Bueno. Llegó el primer día de confinamiento. La verdad es que se veía venir desde el domingo pasado, cuando empezaron los comunicados apocalípticos. Tengo sentimientos encontrados. Por un lado, mi vida laboral pende de un hilo, pero, por otra parte, qué decirles, veo una gran oportunidad de escribir y leer como un desquiciado y sacar algunas cosas en claro respecto a mi futuro camarero/escritor. ¿Habrá llegado el momento de inocular el virus de la duda al organismo de mi statu quo?
        La cuarentena del coronavirus parece el desencadenante de esta historia.

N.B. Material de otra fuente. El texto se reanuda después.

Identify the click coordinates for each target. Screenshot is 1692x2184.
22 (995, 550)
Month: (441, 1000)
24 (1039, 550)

Perderé algunos euros quedándome en casa, pero tendré tiempo de sobra para desplegar mi creatividad narrativa. Pero, ¿y cuando termine?, ¿seré el mismo?, ¿volveré al trabajo?

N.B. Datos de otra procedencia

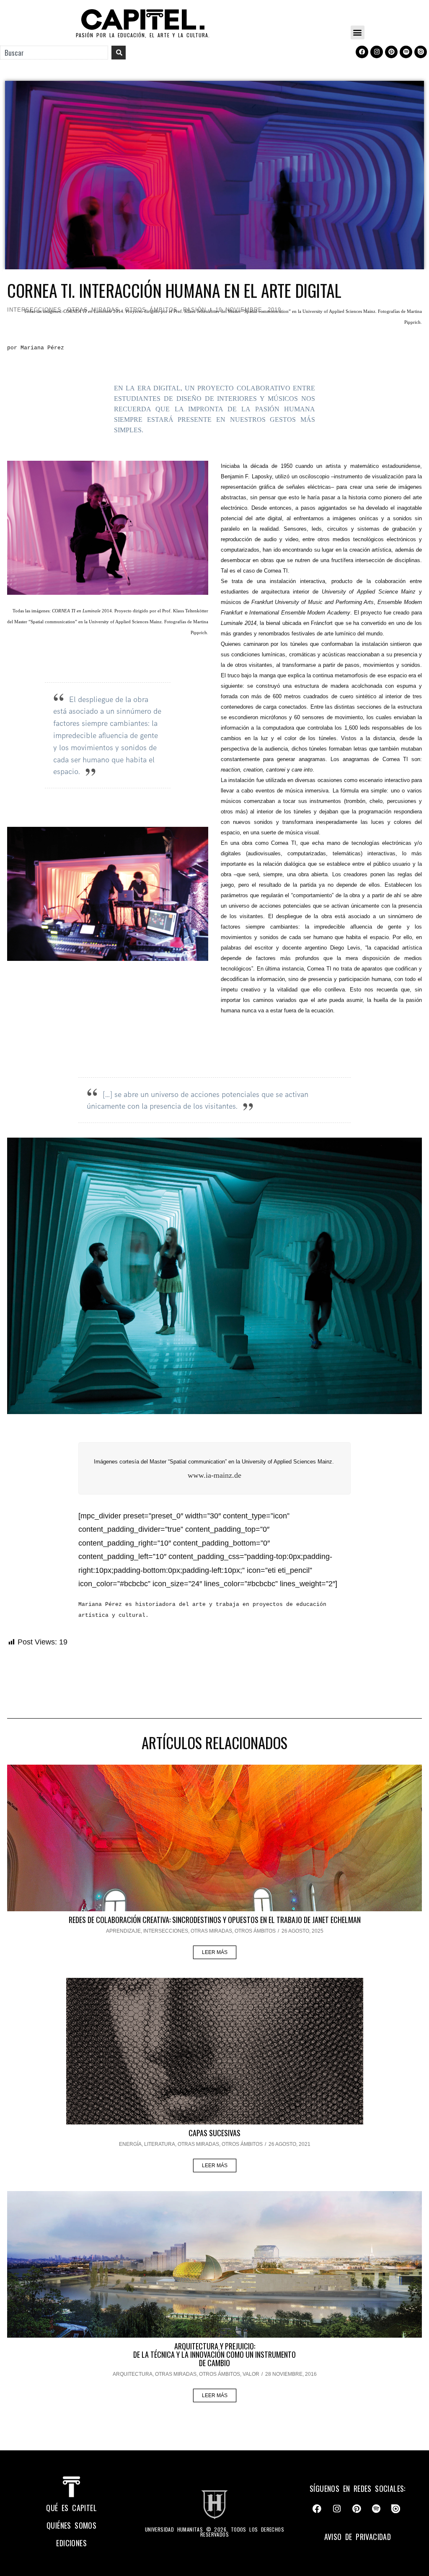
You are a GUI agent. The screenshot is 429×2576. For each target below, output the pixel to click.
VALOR (251, 2374)
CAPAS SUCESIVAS (214, 2132)
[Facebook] (362, 52)
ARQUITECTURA (132, 2374)
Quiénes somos (71, 2525)
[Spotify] (406, 52)
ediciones (71, 2542)
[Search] (118, 52)
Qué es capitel (71, 2507)
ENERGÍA (130, 2144)
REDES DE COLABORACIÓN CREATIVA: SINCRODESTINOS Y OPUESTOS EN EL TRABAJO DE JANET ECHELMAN (215, 1919)
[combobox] (54, 52)
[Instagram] (376, 52)
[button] (357, 32)
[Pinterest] (391, 52)
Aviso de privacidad (357, 2536)
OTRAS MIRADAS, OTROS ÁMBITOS (233, 1931)
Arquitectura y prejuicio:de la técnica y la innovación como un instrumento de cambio (214, 2354)
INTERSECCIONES (165, 1931)
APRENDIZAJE (123, 1931)
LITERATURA (159, 2144)
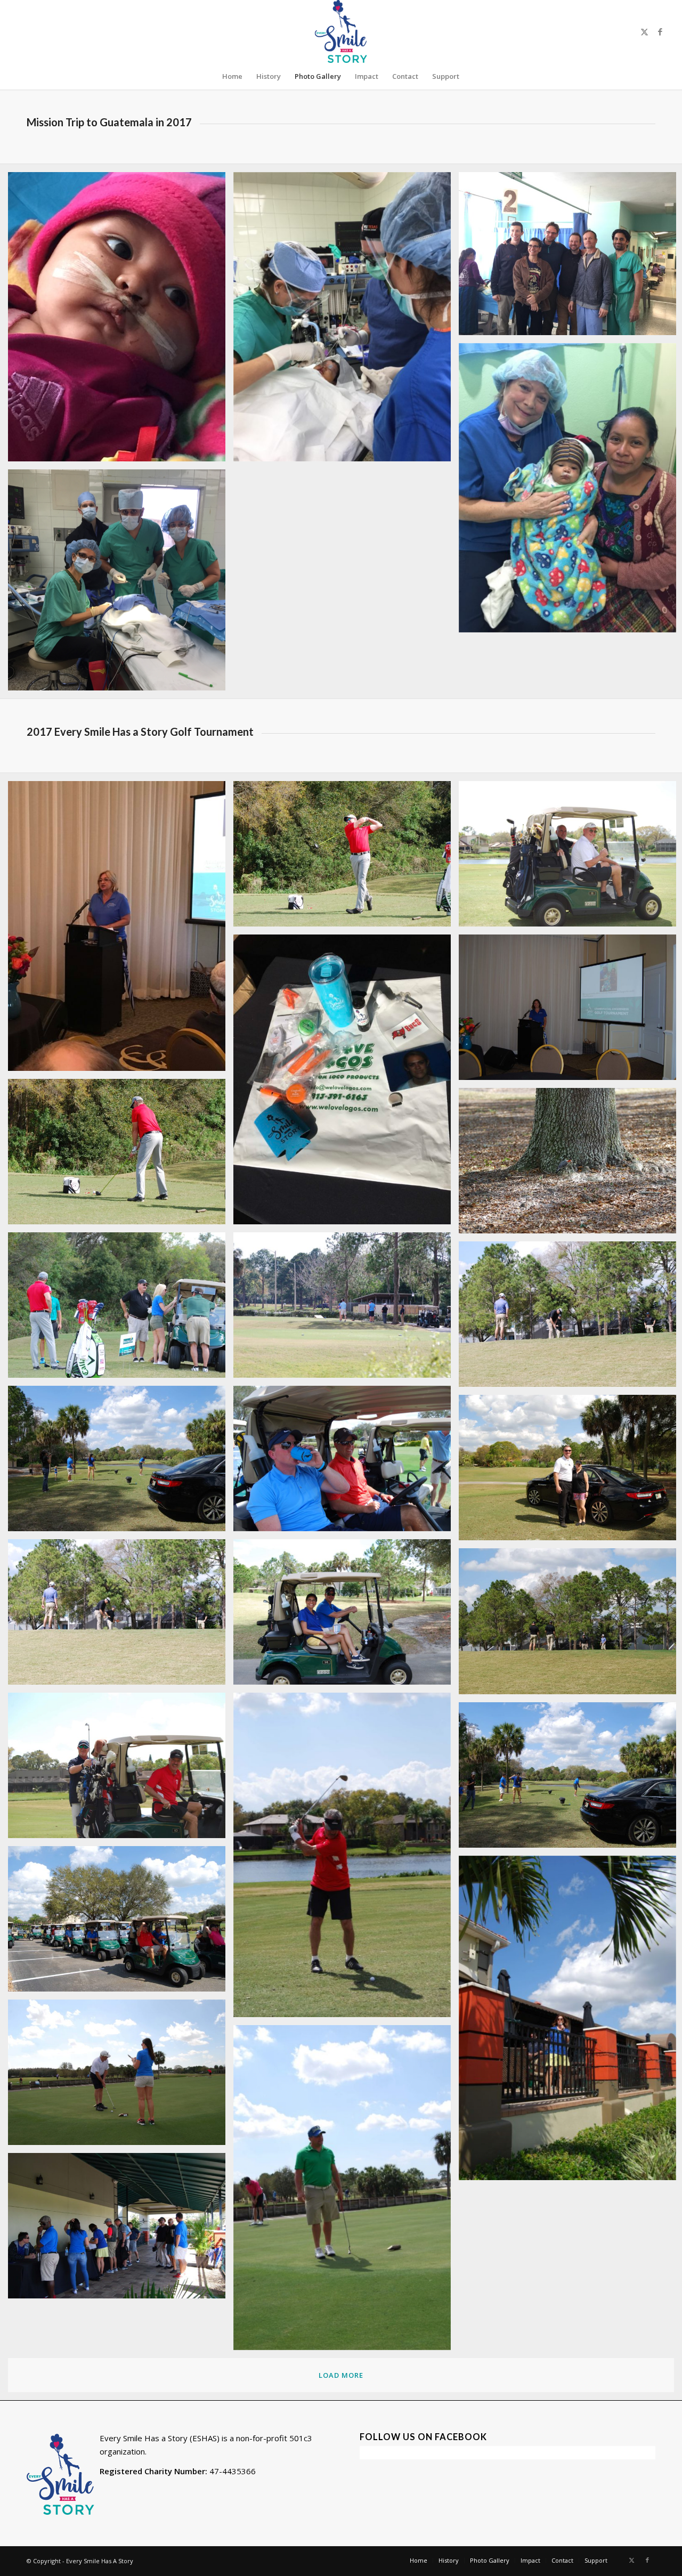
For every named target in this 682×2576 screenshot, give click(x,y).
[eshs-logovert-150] (341, 31)
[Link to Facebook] (660, 31)
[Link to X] (644, 31)
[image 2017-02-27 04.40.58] (346, 1309)
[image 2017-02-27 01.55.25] (346, 2191)
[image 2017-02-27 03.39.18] (346, 1616)
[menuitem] (232, 76)
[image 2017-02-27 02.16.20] (346, 1462)
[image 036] (346, 321)
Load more (341, 2375)
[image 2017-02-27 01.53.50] (120, 2076)
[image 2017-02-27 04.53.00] (120, 1309)
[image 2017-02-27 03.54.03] (120, 1616)
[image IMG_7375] (120, 930)
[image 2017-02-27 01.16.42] (120, 2229)
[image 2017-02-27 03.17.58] (346, 1859)
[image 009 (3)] (120, 583)
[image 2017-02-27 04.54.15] (346, 857)
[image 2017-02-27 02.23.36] (120, 1923)
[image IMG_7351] (346, 1083)
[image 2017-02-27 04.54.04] (120, 1155)
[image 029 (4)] (120, 321)
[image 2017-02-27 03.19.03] (120, 1769)
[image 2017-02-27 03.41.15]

        En el primer día de un viaje extraño, habiéndose roto la normalidad de una vida, aparece el personaje deambulando por su casa, yendo de la cocina al balcón, abriendo la página de El País y la del Facebook. Se gira de tanto en tanto y ve a la señorita S dormir la siesta. Luego vuelve a abrir Word y le sobrecoge la página en blanco. Día uno. Página en blanco. Virus de la duda inoculado y subiendo a la sien a quinientos kilómetros por hora. Toda historia descansa en el esquema de objetivo y resistencia.
        En casa por un virus pandémico.
        ¿No era lo que querías?
        El personaje teclea «la». Empieza a escribir. Borra. Escribe «cuando».